Top of Task input

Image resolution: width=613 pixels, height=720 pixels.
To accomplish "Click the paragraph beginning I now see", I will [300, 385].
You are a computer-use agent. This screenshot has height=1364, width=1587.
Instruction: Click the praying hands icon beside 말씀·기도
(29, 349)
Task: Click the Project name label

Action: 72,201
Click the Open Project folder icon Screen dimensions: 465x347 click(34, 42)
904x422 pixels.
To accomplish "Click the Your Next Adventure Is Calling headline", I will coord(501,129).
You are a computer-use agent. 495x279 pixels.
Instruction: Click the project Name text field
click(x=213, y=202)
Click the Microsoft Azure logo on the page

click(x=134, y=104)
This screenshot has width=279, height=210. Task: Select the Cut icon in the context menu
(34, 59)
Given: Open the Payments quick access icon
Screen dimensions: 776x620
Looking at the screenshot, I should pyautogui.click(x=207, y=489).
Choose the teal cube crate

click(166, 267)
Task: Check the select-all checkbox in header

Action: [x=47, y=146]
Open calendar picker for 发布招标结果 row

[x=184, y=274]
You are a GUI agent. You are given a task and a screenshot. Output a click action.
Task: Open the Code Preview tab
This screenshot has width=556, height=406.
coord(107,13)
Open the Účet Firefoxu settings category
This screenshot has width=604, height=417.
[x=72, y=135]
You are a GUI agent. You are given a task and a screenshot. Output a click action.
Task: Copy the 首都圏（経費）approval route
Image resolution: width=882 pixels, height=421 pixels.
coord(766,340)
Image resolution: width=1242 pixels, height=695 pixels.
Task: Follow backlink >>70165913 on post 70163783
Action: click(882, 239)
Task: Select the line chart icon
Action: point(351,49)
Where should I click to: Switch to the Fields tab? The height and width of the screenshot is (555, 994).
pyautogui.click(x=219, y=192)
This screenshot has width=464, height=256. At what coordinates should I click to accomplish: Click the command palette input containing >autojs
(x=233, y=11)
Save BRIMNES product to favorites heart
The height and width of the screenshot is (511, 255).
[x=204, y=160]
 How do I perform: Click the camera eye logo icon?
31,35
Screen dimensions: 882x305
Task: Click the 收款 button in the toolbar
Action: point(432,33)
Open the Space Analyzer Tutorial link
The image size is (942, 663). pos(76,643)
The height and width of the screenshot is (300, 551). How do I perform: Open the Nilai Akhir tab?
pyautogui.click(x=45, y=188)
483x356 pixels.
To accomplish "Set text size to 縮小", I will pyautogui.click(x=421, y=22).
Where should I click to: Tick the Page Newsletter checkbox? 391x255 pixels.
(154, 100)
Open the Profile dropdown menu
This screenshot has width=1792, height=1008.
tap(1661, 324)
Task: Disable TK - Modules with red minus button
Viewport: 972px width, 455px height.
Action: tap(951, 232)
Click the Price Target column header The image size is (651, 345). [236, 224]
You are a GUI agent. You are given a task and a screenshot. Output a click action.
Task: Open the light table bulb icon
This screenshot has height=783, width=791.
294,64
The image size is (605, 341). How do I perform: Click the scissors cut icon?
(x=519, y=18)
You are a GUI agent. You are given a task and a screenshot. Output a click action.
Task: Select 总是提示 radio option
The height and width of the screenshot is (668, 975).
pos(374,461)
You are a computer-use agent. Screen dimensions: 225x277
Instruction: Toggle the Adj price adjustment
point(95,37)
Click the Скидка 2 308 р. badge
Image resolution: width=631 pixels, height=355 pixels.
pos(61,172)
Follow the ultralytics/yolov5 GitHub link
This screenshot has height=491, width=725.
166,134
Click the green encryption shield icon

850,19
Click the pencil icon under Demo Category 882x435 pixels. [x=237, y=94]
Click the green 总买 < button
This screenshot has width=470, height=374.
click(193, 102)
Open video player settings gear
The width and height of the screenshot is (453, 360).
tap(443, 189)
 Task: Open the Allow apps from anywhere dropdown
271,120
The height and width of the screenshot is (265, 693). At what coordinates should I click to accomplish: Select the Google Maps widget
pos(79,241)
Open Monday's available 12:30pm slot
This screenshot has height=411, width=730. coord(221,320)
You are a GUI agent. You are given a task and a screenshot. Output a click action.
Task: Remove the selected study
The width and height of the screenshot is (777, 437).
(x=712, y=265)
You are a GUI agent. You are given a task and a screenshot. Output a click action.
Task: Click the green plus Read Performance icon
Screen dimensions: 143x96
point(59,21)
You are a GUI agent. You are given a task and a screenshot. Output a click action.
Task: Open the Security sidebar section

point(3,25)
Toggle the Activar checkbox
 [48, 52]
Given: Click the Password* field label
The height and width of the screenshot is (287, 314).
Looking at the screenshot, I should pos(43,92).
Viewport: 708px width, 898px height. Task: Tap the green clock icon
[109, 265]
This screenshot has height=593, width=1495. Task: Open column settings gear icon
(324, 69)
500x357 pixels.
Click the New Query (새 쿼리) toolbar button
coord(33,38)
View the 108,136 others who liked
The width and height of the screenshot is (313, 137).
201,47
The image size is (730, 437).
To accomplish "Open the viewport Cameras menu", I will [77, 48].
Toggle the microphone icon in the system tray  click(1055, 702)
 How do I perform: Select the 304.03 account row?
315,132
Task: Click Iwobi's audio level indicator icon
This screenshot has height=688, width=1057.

Bottom of Task input

Count every line that holds the word "computer" in the entries, and state the result alone.

3